Assignment » Please reproduce the entries below exactly, omitting any images they contain.

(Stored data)

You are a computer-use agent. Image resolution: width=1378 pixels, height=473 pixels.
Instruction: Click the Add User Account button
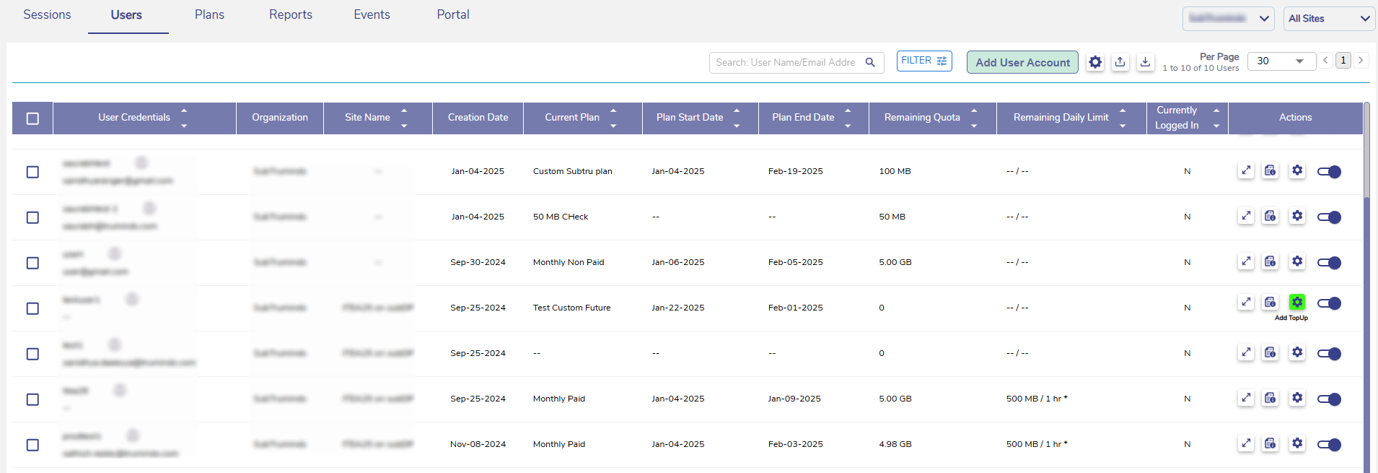(x=1022, y=63)
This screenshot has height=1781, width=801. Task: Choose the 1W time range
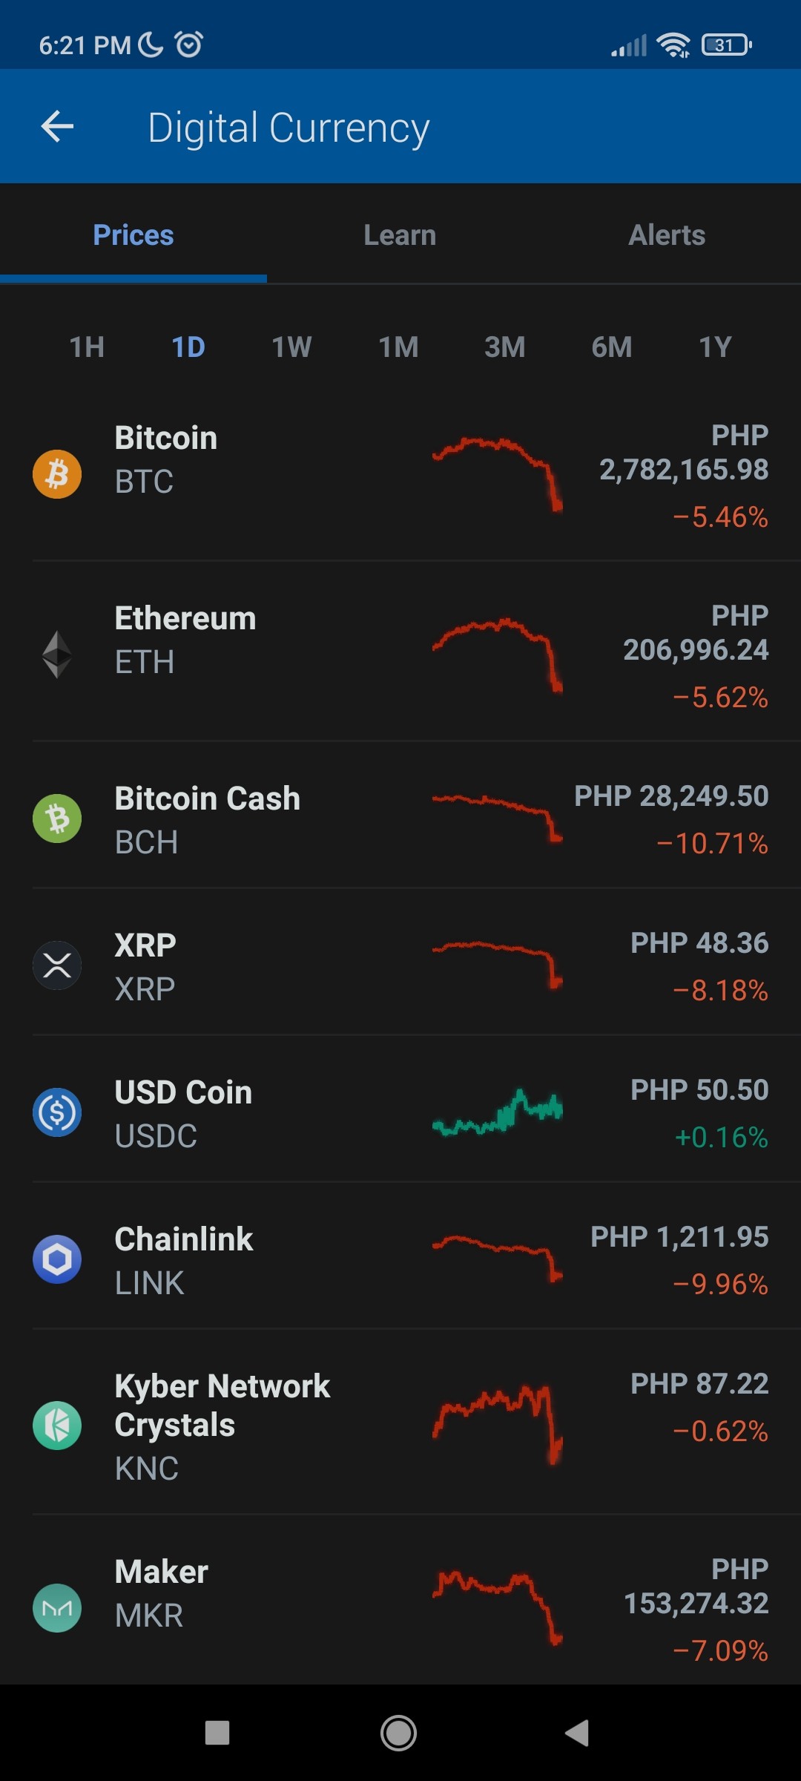(x=291, y=347)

Response below »
You are a computer-use agent. Image resolution: width=1378 pixels, height=473 pixels.
Instruction: Click the Add User Account button
(x=1022, y=63)
This screenshot has height=1781, width=801. Task: Choose the 1W time range
(x=291, y=347)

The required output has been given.